Michelle regardait anxieuse la noble physionomie de son fils. Wilhem reprit :

« Je suis parti à faux sur une route mauvaise, je n’avais pas songé qu’une lutte entre la France et l’Allemagne étant toujours possible, je ne devais pas moi, fils d’une Française, tourner une arme contre la patrie de ma mère.
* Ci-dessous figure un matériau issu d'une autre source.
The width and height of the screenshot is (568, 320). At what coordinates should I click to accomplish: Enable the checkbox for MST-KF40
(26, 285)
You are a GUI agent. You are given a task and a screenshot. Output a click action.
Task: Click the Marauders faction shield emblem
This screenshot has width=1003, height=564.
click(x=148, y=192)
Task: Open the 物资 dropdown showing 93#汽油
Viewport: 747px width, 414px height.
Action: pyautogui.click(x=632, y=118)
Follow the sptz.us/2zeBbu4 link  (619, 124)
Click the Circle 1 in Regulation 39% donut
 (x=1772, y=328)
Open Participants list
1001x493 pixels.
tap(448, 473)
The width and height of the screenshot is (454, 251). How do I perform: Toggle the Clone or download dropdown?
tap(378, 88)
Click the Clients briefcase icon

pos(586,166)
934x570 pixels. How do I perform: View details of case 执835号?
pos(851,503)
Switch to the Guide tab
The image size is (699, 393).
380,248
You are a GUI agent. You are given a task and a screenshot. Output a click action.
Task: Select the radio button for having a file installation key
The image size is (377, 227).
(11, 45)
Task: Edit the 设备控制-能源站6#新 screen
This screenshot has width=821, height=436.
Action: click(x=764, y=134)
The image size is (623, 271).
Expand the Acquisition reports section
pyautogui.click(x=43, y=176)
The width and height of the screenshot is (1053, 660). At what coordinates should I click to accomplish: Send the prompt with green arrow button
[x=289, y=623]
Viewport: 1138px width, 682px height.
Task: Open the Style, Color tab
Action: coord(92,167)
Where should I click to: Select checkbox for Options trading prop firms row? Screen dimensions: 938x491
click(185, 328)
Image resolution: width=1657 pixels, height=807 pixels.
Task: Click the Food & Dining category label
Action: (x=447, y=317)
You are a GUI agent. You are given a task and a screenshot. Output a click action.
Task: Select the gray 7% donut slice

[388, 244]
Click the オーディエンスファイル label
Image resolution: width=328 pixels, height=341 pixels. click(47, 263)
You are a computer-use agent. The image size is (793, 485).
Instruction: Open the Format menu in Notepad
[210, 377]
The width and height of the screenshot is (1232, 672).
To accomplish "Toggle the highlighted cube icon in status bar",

Or, je viens d’envoyer ma démission. »

À ces mots, de toutes les lèvres jaillit une exclamation de surprise.

« Toi ! si épris du métier des armes, toi qui, depuis l’enfance, n’as jamais formé d’autre songe. »

Wilhem sourit :

« Je change simplement d’arme, dit-il, je ne serai plus soldat de l’Allemagne, mais soldat du Christ ; au lieu d’une épée, je prends une croix. »

La stupéfaction générale était si grande, qu’aucune protestation ne s’entendit.

« Je ne quitterai pas mon pays, continua le jeune homme, je ne serai pas le disciple des grandes missions ainsi que de votre digne fils, Madame Rozel. Dieu m’a fait naître sur ce sol, j’y demeurerai ; seulement, nos campagnes sont mal desservies : les pasteurs protestants abondent, les prêtres catholiques sont rares. Je deviendrai l’apôtre militant, celui qui, de bourg en ville, porte la parole de Dieu, répand la paix dans les âmes et la consolation aux affligés. Le Christ mon modèle parcourait la Galilée, je parcourrai l’Allemagne l’évangile en main. De la sorte, conclut Wilhem, regardant son frère, nous ne serons pas en danger, Henri, de nous recontrer jamais ennemis dans une bataille.

— Seigneur ! s’écria Edvig, le fils d’Hans, un Hartfeld, prêtre catholique !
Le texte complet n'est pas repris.